Sono passati cinque anni dal disastro dell’11 marzo alla centrale nucleare di Fukushima, in Giappone, e ancora la vicina città di Tomioka è abbandonata. Il livello di radiazioni è ancora al di sopra dei limiti consentiti: le ultime rilevazioni parlano di 4,01 microSievert/ora. Anche in diverse zone circostanti il pericolo di esposizione alle radiazioni è ancora alto, nonostante il governo abbia invitato gli sfollati a far rientro nelle proprie case. A lanciare l’allarme sono gli esperti di Green Cross, Ong ambientalista che ha effettuato i campionamenti nella Prefettura di Fukushima per valutare gli attuali rischi per l’uomo e l’ambiente. Secondo il fisico nucleare Stephan Robinson, direttore dei programmi acqua e disarmo di Green Cross Svizzera, ”a Tomioka le radiazioni sono 35 volte superiori rispetto alla massima dose annua fissata dalle Raccomandazioni della Commissione Internazionale per la Protezione Radiologica. Anche al di fuori di quest’area – continua Robinson – ad esempio a Koriyama, i parametri risultano fino a 20 volte più alti della soglia”.
“A Koriyama è stato registrato un livello di 3 microSievert/ora – afferma Robinson – equivalente a una dose annua di 26 milliSievert.
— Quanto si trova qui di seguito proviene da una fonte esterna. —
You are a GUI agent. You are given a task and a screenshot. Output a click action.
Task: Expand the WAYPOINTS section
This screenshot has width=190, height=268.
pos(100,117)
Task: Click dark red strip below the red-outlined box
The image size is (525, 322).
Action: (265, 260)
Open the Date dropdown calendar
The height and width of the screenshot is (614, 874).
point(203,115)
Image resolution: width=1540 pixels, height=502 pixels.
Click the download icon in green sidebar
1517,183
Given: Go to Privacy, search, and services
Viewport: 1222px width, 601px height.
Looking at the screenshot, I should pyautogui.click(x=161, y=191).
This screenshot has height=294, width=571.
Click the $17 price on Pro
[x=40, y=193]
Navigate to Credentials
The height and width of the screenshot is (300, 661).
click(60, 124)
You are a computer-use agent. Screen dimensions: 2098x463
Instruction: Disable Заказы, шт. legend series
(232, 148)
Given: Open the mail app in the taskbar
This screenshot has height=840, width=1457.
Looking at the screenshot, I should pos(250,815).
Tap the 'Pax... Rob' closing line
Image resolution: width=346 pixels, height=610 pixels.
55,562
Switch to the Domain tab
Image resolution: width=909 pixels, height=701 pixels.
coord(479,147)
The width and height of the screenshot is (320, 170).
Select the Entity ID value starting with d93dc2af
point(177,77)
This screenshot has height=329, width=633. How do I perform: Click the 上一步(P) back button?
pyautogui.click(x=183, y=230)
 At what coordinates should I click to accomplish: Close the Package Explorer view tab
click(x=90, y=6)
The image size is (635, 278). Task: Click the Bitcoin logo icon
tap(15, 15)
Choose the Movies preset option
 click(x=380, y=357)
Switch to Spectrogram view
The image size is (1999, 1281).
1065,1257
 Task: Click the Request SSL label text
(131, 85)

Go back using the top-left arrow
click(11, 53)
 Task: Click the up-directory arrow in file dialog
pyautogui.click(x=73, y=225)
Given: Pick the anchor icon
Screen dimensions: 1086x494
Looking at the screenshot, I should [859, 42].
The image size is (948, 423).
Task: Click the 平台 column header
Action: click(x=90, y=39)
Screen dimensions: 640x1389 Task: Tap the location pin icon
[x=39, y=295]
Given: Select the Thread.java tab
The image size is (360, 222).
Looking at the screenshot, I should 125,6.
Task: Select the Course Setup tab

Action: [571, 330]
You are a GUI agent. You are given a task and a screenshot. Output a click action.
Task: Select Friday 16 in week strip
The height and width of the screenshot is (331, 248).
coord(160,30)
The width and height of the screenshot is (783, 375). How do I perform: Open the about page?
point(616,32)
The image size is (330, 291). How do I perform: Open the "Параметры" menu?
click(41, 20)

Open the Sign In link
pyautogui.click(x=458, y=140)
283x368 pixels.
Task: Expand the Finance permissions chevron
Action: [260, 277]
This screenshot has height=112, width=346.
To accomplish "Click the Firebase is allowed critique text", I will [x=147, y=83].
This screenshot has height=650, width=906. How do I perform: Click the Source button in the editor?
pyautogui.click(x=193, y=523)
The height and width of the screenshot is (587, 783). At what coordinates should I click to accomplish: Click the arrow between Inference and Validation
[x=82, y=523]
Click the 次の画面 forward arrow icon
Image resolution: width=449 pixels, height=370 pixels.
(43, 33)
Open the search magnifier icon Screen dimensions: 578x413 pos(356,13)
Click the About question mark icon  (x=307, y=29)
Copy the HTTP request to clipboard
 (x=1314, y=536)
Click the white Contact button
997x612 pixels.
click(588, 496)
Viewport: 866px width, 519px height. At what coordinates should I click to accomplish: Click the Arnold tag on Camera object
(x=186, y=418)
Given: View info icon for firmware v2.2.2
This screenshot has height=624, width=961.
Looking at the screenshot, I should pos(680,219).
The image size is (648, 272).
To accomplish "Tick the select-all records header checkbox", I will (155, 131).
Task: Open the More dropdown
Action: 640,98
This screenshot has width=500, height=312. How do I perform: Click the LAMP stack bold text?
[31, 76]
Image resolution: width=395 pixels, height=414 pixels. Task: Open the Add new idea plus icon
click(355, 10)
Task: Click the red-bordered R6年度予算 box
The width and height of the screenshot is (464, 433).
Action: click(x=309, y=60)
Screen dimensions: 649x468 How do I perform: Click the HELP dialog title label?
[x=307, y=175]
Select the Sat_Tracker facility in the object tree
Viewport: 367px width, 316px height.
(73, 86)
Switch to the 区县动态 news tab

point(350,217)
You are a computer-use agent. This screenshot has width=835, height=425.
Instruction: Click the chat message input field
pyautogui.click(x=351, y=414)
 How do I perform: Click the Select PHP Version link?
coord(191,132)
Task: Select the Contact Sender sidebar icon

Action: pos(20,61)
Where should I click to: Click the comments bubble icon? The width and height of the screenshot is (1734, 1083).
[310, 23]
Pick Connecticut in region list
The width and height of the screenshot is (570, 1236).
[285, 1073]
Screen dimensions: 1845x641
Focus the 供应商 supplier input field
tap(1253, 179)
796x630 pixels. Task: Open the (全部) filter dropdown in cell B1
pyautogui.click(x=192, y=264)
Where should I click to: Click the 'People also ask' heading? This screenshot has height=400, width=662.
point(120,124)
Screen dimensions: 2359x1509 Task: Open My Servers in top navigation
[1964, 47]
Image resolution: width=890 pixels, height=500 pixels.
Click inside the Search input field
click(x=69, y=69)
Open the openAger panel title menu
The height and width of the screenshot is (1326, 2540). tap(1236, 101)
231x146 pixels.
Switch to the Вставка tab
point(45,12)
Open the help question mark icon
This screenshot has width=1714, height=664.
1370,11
Inoltre, l’analisi dei campioni di terreno indica un massiccio superamento dei valori limite di radiazioni alfa e beta, particolarmente pericolose quando penetrano nell’organismo attraverso gli alimenti“. Koriyama rientra fa parte di una delle due fasce di contaminazione radioattiva che dalla centrale di Fukushima si estendono per 225 km a sud verso Tokyo e a sud-ovest. Qui i valori degli isotopi radioattivi rilevati dai campionamenti di Green Cross (radio 226, torio 232, cesio 137 e stronzio 90) superano di quattro volte il limite massimo, sebbene gli hotspot presentino una distribuzione irregolare, quasi a macchia di leopardo. Per gli abitanti ci sono rischi per la salute a lungo termine, come l’insorgenza di tumori e anomalie genetiche, denuncia l’associazione. Soprattutto perché la popolazione è soggetta a un’esposizione alle radiazioni costante e non occasionale, aggravata dalla contaminazione dei prodotti alimentari. Le attuali direttive del governo giapponese prevedono degli indennizzi solo in caso di evacuazione. Nessun rimborso invece per chi vive nelle zone limitrofe, altamente inquinate.
E per il prossimo anno è prevista la revoca del provvedimento di sgombero dalle aree contaminate, decisione che nel 2018 bloccherà i risarcimenti che la compagnia elettrica Tepco, gestore della centrale nucleare di Fukushima, è obbligata a corrispondere ai 50.000 evacuati, e che avrà l’effetto di far tornare i cittadini in zone con livelli di radiazioni altissimi. “Questo è inaccettabile – dichiara il fisico Valerio Rossi Albertini, ricercatore del Cnr e membro del comitato scientifico di Green Cross – perché bisogna almeno lasciare ai cittadini la possibilità di decidere. Togliere l’indennizzo costringe di fatto molte famiglie indigenti a tornare in un ambiente pericoloso e nocivo, reso tale dalla colpevole leggerezza dei vertici della Tepco. Tanto più che, ad aggravare la situazione, concorre anche l’acqua di raffreddamento radioattiva rilasciata a più riprese dalla centrale di Fukushima nell’ambiente circostante. Una delle soluzioni che i tecnici giapponesi vogliono sperimentare è molto ardita – racconta Rossi Albertini – ma di dubbia efficacia: costruire un muro di ghiaccio che dovrebbe impedire alle acque di falda che scendono dalle alture circostanti di mescolarsi con quelle contaminate. Tuttavia, bene che vada l’impresa, saranno necessari decenni per decontaminare l’area e vaste zone resteranno malsane per la popolazione ancora per molto, moltissimo tempo“.
Per il presidente di Green Cross Italia, Elio Pacilio, Fukushima è la conferma che è necessario abbandonare i programmi di espansione nucleare sia in Giappone che altrove e intraprendere strade più sicure per l’uomo e per l’ambiente. “Il governo Giapponese – conclude Pacilio – deve proteggere quei 32 milioni di cittadini che oggi sono esposti alle ricadute radioattive derivanti dall’incidente. È ingiusto far pressioni per il rientro nelle abitazioni, anzi è necessario estendere l’ordine di evacuazione, e i relativi indennizzi, anche alle famiglie che vivono negli altri territori interessati dagli effetti della contaminazione“.